How do you bring up your need for desire without making your partner feel guilty or how can I bring that up without seeming like I’m ignoring their needs or that they are busy?
People ask me a lot of times like how can I do X without making my partner feel Y?
And the answer is you can't because we can't control how someone is going to react to us.
We can do things that are more or less likely to bring up with those feelings in them but for some people, any feedback that's not like completely totally positive is going to make them feel guilty because for them, they have a lot of stories around guilt.
For some people, no matter what we do, it's going to be hard for them to hear.
And then the second piece of seeming like you're ignoring their needs or that they're busy, sometimes a reality of a relationship is that like what we need and what our partner needs are at odds to each other, at least to some extent.
In disability communities, oftentimes they'll call this like access friction where like what one person needs for access is different than another person in a way that can conflict.
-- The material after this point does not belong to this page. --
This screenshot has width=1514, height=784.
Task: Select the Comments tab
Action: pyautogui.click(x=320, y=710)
If your partner is in a space where they are super busy and they are overwhelmed all the time, they may not have it in them to present with a lot of desire because they are just wiped and could they make slightly different decisions about that busyness.
Like do they have any amount of control over what is keeping them busy that is preventing that desire? Because that's stuff that they might be able to change.
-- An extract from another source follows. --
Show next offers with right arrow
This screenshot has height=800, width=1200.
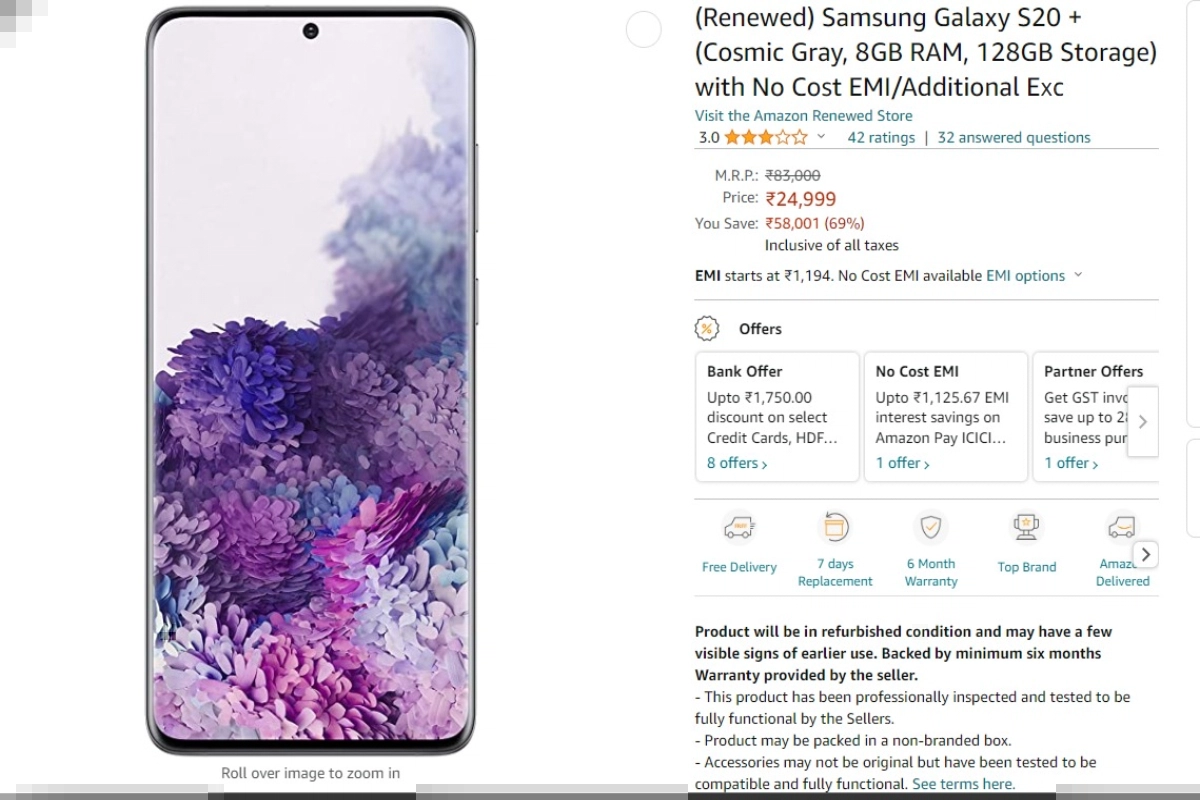point(1143,422)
In terms of feeling like you're ignoring their needs, I guess I don't understand that piece.
I think I would want to understand like what that need is and it may be a situation where right now your needs are incompatible, which may mean figuring out like do we need to restructure.
Do we need to pull some stuff off the table for a while?
Is this going to be something where like one of us is going to not get our needs met and we're just going to have to figure out like what that means or how to go about it?
I also think like sitting down and both of you getting really clear about like what your needs are, what kind of stuff you can shift and like helping each other brainstorm around it, figuring out like how to sit with each other as a team, addressing this problem rather than like two people in a tug of war.
Like how can you rejoin with each other in solving this together?
A really great resource for this is the book “Cultivating Connection” by Sander Jones. Sander is amazing and that book is such a beautiful, beautiful resource that looks at a lot of these kinds of conflicts and how to handle them in a way that is healthy.
So strongly recommend checking out “Cultivating Connection”.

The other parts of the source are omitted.